The Renin-Angiotensin-Aldosterone System (RAAS)

I. Introduction: Master Regulator of Blood Pressure

  • Complex, multi-organ endocrine cascade.
  • Fundamental for long-term regulation of arterial blood pressure, fluid volume, and sodium balance.
  • Dysregulation contributes to hypertension, heart failure, kidney disease.

II. Core Components

Component Type Source Primary Function
Angiotensinogen Pro-hormone Liver Precursor for cascade
Renin Enzyme Kidneys (JG Cells) Converts Angiotensinogen to Angiotensin I
Angiotensin I Peptide Circulation Weak, inactive intermediate
ACE Enzyme Lungs (Endothelium) Converts Angiotensin I to Angiotensin II
Angiotensin II Peptide Circulation Main effector (vasoconstrictor, stimulates Aldosterone/ADH)
Aldosterone Steroid Adrenal Gland Promotes Na⁺ and water reabsorption
ADH (Vasopressin) Peptide Posterior Pituitary Promotes water reabsorption

III. Activation Cascade

  • Stimulus: Low blood pressure, low NaCl in distal tubule, sympathetic nervous system stimulation.
  • Kidney (JG Cells): Release Renin.
  • Renin: Converts Angiotensinogen (from liver) to Angiotensin I.
  • ACE (Angiotensin-Converting Enzyme): Converts Angiotensin I to Angiotensin II.

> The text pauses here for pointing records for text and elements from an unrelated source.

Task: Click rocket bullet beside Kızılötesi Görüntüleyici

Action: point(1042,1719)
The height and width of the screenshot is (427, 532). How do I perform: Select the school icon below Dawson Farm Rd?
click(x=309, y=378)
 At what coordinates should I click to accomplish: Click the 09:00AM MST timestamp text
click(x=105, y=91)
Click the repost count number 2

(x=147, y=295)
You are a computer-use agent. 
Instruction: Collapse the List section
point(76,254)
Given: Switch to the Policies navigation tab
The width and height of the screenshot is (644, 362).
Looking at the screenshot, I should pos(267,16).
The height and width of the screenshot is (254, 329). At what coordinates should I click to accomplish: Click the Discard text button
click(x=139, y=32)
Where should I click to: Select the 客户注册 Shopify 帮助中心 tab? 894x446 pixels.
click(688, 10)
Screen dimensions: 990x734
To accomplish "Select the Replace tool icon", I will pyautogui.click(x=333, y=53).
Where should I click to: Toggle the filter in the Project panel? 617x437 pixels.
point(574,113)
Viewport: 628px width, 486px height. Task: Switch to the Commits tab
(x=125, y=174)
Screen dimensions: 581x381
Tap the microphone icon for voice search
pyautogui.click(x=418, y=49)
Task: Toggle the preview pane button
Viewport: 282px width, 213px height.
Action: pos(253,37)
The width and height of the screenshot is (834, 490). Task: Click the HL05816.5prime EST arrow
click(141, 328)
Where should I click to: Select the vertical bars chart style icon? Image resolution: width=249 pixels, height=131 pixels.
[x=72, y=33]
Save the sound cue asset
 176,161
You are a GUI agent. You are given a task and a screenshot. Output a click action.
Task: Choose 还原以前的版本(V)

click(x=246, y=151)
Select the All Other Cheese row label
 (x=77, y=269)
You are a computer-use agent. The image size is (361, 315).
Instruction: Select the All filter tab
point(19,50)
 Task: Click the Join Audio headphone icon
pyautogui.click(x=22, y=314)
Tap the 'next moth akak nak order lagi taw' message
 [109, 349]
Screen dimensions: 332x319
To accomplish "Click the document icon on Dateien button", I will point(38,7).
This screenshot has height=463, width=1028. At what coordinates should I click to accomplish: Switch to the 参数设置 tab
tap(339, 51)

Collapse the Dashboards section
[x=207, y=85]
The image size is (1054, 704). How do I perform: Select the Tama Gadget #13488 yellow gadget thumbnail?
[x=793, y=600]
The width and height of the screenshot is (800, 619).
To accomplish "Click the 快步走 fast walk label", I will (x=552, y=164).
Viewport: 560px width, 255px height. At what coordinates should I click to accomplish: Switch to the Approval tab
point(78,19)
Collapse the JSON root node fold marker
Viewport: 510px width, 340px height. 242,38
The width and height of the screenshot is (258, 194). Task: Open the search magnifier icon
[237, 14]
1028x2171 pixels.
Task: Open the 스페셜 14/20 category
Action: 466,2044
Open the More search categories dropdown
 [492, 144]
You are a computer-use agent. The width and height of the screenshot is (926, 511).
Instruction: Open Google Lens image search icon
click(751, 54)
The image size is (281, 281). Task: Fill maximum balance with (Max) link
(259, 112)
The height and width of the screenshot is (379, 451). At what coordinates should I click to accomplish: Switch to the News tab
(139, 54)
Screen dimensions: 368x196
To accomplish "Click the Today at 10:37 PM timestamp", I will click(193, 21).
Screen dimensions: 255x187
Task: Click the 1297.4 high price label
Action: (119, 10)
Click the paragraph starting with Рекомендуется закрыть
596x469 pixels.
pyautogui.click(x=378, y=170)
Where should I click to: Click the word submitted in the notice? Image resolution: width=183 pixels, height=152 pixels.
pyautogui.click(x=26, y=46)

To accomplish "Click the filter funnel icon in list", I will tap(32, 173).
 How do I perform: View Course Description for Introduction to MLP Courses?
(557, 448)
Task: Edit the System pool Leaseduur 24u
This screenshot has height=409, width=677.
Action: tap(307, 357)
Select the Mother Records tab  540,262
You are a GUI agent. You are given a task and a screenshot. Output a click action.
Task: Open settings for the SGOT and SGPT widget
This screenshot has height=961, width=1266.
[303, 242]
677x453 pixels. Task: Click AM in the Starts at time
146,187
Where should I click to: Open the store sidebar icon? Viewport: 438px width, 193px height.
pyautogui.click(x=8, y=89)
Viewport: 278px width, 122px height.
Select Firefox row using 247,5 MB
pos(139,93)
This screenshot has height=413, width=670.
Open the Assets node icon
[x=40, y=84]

IV. Powerful Effects of Angiotensin II

  • Potent Vasoconstriction: Increases systemic vascular resistance, raising blood pressure.
  • Stimulation of Aldosterone Release: From adrenal cortex, leading to Na⁺ and water reabsorption.
  • Stimulation of ADH Release: From posterior pituitary, leading to water reabsorption.
  • Direct Renal Effects: Constricts efferent arterioles, maintaining GFR.
  • Central Nervous System Effects: Stimulates thirst and salt appetite.

V. Roles of Aldosterone and ADH

  • Aldosterone (Salt-Retaining Hormone):
    • Acts on DCT and collecting duct.
    • Increases Na⁺ and water reabsorption, K⁺ and H⁺ excretion.
    • Increases blood volume and pressure.
  • ADH (Water-Retaining Hormone):
    • Acts on collecting duct.
    • Increases water reabsorption (via aquaporins).
    • Reclaims only water, independent of sodium.

VI. Counter-Current Mechanism

  • Function: Establishes and maintains the hypertonic medullary interstitial fluid, essential for concentrating urine.
  • Components:
    • Loop of Henle (Multiplier): Creates the osmotic gradient (descending limb permeable to water, ascending limb actively transports salt).
    • Vasa Recta (Exchanger): Preserves the gradient while supplying blood to the medulla.
  • Significance: Allows ADH to effectively reabsorb water from the collecting duct.

VII. Regulation and Negative Feedback

  • Upregulation (Activation): Low BP, low NaCl, sympathetic stimulation.
  • Downregulation (Inhibition):
    • High blood pressure directly inhibits renin.
    • Angiotensin II provides negative feedback on renin.
    • Atrial Natriuretic Peptide (ANP): Released by heart atria in response to high blood volume; counteracts RAAS by causing vasodilation, inhibiting renin/aldosterone, and promoting Na⁺/water excretion.

VIII. Pharmacological Intervention

Drug Class Examples Mechanism of Action
ACE Inhibitors Lisinopril Block ACE, preventing Angiotensin II formation
ARBs Losartan Block AT1 receptors, preventing Angiotensin II effects
Direct Renin Inhibitors Aliskiren Directly inhibit Renin
Aldosterone Antagonists Spironolactone Block aldosterone receptors

IX. Clinical Significance

  • Hypertension: Chronic overactivation of RAAS is a primary cause.
  • Heart Failure: RAAS activation initially compensatory, but chronic activation is detrimental (increases afterload, volume overload, cardiac remodeling).
  • Chronic Kidney Disease (CKD): RAAS activation contributes to progression (increases intraglomerular pressure, inflammation).
  • Myocardial Infarction (Heart Attack): RAAS activation contributes to adverse cardiac remodeling.